A selecção dos membros do júri foi ainda mais laboriosa do que a dos candidatos, até porque eles iam ficar 26 semanas consecutivas, o que implicava, além do compromisso de disponibilidade pessoal, resistência psicológica para suportar a polémica pública que necessariamente as suas decisões haviam de provocar.
Desse júri histórico, imitado mas nunca igualado, restam dois sobreviventes: Maria João Seixas e Raul Calado. Dos três outros, Maria Leonor, Paulo Renato e Luís Sttau Monteiro, permanece a saudosa memória - no sentido exacto da palavra, pois, infelizmente, dessa presença televisiva não há rasto nos arquivos da RTP. Numa das inúmeras histerias de controlo financeiro de que a história da tv pública é fértil, alguém se lembrou de economizar nas cassetes vídeo e desgravou os programas antigos para as poder reutilizar sabe-se lá em quê.

"A Cornélia deve ser dos únicos programas de serviço público que a RTP fez. Era lúdico e pedagógico ao mesmo tempo e quem o viu sabe que assim foi" - afirma Raul Calado.

O júri foi a âncora do programa, sobre ele recaíam não só as expectativas dos concorrentes, mas dos milhões de espectadores que a ele assistiam. Através dos comentários, da pontuação, da exposição a que se submetiam, os seus membros tornaram-se no "bode expiatório" dos cronistas, colunistas, analistas, jornalistas e de tudo o mais que era a comunicação social. As decisões de cada um dos jurados era escalpelizada ao ínfimo pormenor, à procura do que saltava à vista: que pensavam pela sua cabeça e, por isso, expressavam pontos de vista diferentes.

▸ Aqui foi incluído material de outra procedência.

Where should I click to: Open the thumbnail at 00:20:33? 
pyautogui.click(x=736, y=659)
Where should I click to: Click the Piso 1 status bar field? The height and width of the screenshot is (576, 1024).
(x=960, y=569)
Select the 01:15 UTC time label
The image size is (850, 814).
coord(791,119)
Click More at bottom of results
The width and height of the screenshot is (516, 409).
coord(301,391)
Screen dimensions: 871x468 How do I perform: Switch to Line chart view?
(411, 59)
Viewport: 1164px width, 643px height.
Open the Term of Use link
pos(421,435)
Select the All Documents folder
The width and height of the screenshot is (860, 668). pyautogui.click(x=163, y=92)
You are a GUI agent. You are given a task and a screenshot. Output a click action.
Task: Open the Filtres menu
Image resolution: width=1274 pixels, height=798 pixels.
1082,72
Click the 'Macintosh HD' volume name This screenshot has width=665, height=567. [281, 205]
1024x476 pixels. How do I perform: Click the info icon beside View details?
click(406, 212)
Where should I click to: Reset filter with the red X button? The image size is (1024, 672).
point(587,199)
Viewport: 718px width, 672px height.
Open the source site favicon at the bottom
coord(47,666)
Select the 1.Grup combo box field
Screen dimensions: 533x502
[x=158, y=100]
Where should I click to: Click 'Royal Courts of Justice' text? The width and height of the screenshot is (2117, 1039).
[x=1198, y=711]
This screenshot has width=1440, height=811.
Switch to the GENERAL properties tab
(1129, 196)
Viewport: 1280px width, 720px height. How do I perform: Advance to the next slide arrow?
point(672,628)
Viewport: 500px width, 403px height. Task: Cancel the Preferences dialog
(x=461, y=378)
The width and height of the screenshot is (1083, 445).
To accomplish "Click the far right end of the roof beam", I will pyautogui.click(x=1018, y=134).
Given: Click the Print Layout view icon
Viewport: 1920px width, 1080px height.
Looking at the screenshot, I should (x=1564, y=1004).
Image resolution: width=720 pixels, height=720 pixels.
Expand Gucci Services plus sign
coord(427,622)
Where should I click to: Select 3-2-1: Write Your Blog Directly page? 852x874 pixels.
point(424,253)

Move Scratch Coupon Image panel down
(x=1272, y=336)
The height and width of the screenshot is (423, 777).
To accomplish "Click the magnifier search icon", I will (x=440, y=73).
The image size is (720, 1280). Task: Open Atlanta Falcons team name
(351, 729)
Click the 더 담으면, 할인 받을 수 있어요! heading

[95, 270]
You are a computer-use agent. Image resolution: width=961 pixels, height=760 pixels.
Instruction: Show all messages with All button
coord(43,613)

Na versão brasileira do programa, à semelhança dos combates de luta livre, para estabelecer um clima de polémica junto do público, um dos membros do júri vestia a pele do "mau", enquanto outro era o "bonzinho". Solnado ensaiou a fórmula e chegou a aliciar Paulo Renato, actor profissional, para desempenhar esse papel de "mau", o que o deliciou. Mas ao fim de duas ou três sessões, Renato foi dizer ao animador do programa que era um desempenho impossível - a dinâmica criada pelos concorrentes, pelo público e pelos outros membros do júri tornava supérflua essa intervenção. Por isso, ele, Paulo Renato, ia passar a ser "ele próprio".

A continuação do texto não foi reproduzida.